— DATASET RECORDS —
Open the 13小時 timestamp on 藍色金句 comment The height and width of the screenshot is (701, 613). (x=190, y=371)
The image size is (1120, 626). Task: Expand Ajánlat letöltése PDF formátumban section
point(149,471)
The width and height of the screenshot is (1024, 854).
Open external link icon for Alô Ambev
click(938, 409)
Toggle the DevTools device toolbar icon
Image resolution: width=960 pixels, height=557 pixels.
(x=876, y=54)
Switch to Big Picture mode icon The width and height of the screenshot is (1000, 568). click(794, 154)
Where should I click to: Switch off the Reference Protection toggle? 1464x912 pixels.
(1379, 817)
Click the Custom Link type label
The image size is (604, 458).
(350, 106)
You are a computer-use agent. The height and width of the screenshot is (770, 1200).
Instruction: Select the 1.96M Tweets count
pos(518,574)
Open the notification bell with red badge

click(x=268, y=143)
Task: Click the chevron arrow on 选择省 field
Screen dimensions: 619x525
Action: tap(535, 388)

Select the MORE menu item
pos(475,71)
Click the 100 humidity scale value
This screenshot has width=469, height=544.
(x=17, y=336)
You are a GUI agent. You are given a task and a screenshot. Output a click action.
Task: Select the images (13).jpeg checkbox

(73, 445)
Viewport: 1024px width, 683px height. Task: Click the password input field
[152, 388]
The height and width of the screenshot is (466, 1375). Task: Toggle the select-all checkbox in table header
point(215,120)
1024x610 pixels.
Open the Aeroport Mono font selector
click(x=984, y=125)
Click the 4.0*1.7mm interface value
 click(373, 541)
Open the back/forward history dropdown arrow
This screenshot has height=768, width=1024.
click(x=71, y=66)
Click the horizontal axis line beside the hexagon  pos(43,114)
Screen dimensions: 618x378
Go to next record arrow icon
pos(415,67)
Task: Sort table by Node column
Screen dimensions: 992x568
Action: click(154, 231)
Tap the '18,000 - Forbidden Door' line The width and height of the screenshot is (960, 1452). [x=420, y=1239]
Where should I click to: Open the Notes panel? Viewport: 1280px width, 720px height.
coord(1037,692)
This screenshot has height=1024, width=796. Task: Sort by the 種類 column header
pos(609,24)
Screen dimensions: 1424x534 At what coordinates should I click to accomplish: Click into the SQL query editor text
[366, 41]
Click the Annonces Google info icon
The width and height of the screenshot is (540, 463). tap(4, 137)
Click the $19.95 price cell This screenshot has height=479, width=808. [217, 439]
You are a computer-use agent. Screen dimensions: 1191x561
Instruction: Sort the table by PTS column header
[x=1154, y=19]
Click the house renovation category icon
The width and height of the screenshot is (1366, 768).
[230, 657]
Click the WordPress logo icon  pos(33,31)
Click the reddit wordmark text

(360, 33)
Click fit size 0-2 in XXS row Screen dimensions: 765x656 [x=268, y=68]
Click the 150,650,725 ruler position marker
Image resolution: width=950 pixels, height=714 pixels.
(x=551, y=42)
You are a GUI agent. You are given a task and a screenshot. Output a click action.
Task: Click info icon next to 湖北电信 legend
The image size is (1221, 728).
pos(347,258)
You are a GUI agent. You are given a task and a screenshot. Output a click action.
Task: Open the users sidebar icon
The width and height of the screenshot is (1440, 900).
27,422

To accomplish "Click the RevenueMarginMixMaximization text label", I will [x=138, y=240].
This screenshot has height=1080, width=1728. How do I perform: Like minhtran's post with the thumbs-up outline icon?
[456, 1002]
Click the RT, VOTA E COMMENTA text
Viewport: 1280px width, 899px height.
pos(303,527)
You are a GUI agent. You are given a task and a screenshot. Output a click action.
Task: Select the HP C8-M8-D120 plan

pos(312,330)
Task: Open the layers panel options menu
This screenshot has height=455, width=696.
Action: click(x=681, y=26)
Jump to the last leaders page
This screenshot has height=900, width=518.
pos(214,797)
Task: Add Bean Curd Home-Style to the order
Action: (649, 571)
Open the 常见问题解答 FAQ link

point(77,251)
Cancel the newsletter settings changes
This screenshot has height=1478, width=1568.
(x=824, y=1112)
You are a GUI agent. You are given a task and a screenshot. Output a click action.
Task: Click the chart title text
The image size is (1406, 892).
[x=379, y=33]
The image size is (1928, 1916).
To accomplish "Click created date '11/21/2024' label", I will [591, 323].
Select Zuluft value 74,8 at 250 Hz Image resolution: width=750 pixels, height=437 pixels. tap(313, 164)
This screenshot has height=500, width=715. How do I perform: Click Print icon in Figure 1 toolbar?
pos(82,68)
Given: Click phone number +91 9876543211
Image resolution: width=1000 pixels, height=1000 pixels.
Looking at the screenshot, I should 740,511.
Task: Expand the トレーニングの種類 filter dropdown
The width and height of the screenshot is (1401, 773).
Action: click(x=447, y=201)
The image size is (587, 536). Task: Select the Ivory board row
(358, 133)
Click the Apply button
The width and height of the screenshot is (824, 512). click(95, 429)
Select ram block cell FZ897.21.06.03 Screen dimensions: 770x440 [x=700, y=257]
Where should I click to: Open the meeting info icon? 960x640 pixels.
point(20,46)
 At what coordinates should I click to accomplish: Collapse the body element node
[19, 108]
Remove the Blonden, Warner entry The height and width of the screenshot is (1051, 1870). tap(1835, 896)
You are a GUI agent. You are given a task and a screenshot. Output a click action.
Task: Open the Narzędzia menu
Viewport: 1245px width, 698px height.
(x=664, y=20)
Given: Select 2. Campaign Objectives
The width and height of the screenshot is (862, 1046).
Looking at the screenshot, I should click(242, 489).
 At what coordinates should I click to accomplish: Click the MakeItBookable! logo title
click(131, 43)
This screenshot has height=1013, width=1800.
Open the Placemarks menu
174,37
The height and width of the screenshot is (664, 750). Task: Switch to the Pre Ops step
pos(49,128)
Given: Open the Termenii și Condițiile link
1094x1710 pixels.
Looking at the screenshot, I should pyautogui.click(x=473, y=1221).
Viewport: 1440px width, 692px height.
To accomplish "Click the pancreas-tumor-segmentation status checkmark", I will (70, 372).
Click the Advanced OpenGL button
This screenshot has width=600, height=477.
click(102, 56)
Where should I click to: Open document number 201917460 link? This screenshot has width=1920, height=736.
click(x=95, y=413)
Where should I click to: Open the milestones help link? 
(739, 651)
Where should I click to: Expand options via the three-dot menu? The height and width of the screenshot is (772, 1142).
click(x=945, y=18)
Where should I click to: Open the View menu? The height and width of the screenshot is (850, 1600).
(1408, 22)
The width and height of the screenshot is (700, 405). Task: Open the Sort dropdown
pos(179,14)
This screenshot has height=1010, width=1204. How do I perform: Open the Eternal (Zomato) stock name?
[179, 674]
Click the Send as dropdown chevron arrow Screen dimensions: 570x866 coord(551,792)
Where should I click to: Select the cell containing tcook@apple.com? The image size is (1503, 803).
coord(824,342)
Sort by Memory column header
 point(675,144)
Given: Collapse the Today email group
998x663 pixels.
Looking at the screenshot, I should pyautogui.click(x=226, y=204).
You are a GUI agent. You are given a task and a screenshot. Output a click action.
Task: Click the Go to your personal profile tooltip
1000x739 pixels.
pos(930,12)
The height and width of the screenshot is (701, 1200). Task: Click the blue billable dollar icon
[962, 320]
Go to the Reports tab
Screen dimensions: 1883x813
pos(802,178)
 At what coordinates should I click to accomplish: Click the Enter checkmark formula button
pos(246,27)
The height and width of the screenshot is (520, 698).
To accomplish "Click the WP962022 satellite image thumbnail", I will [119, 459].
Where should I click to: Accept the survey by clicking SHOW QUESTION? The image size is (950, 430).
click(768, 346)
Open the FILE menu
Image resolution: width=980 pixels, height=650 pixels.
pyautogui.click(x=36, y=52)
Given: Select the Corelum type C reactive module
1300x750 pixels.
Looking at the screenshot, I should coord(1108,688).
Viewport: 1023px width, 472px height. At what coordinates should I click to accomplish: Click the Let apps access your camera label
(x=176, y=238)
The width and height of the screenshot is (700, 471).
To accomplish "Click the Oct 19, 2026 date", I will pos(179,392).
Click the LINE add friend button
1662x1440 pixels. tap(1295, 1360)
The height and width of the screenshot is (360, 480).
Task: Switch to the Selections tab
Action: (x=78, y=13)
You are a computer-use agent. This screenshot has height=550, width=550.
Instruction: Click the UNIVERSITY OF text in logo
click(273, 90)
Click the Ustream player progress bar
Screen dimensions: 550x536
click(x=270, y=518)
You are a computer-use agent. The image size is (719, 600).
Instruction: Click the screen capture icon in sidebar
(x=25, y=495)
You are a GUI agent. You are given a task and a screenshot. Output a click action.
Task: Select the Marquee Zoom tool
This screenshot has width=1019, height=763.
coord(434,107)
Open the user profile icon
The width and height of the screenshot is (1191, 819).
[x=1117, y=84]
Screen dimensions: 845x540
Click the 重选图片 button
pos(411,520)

— GOAL OF THE EXERCISE —
Your answer should be a single number, the count of lines in the listing that contain "computer".

— RESULT —
4